Due professori del dipartimento di Scienze Agrarie, Alimentari e Agro-ambientali dell’Università di Pisa nella task force insediata per contrastare la Xylella fastidiosa, il batterio che sta devastando le colture olivicole del Salento, minacciando la sopravvivenza di milioni di piante, tra le quali moltissime di elevato valore anche paesaggistico.

Due professori del dipartimento di Scienze Agrarie, Alimentari e Agro-ambientali dell’Università di Pisa nella task force insediata per contrastare la Xylella fastidiosa, il batterio che sta devastando le colture olivicole del Salento, minacciando la sopravvivenza di milioni di piante, tra le quali moltissime di elevato valore anche paesaggistico.

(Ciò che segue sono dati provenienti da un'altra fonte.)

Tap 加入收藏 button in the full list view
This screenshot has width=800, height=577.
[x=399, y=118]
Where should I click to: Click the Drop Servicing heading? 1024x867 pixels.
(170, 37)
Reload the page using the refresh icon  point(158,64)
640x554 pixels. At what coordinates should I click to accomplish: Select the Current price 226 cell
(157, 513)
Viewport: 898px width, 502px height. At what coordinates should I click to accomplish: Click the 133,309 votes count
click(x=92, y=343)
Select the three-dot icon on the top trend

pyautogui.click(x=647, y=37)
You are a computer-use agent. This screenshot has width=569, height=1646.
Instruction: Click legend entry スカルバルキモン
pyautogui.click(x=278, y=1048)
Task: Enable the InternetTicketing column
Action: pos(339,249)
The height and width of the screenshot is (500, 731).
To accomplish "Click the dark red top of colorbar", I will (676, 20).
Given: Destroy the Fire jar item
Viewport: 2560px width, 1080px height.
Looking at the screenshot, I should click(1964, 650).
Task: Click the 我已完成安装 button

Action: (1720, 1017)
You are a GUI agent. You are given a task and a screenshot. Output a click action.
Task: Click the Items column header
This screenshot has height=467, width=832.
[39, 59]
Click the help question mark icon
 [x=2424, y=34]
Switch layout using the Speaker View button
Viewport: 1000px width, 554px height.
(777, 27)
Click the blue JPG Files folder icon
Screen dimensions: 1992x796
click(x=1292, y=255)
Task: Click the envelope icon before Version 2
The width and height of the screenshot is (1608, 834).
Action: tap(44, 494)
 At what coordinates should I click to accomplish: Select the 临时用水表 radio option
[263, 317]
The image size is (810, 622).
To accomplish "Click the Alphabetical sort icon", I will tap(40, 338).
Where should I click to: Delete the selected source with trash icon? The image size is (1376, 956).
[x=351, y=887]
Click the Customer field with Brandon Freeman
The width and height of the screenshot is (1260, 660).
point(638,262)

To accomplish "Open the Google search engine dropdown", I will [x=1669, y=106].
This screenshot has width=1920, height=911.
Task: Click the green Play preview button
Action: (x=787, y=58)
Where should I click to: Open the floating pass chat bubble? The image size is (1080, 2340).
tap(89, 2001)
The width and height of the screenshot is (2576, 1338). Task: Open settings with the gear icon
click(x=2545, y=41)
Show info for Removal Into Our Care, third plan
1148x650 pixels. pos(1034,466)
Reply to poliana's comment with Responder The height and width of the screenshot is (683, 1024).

Si tratta di Riccardo Gucci, professore di Coltivazioni arboree e presidente dell’Accademia Nazionale dell’Olivo e dell’Olio, e di Giacomo Lorenzini, professore di Patologia vegetale e già membro della Commissione regionale Toscana per l’organizzazione di un piano di emergenza per mettere in atto le azioni volte al contenimento ed eradicazione della Xylella.

L’obiettivo del gruppo di esperti è quello di far emergere le specifiche esigenze per colmare i tanti deficit conoscitivi che ancora caratterizzano l’emergenza in atto. I risultati raggiunti dalla task force saranno utili per orientare le attività di ricerca e programmare le più opportune azioni da intraprendere ai diversi livelli di responsabilità. E intanto, un primo stanziamento di due milioni di euro è già stato approvato.

“Il problema – afferma Giacomo Lorenzini – è decisamente assai grave, trattandosi di malattia nuova per la scienza, con pesanti implicazioni economiche, sociali e culturali. I primi casi sono stati segnalati nell’autunno 2013, anche se si ha motivo di ritenere che le infezioni fossero in atto da qualche tempo. E anche la Toscana è direttamente interessata alla questione, ad esempio le attività vivaistiche del pesciatino prevedono intensi scambi commerciali anche con la Puglia”.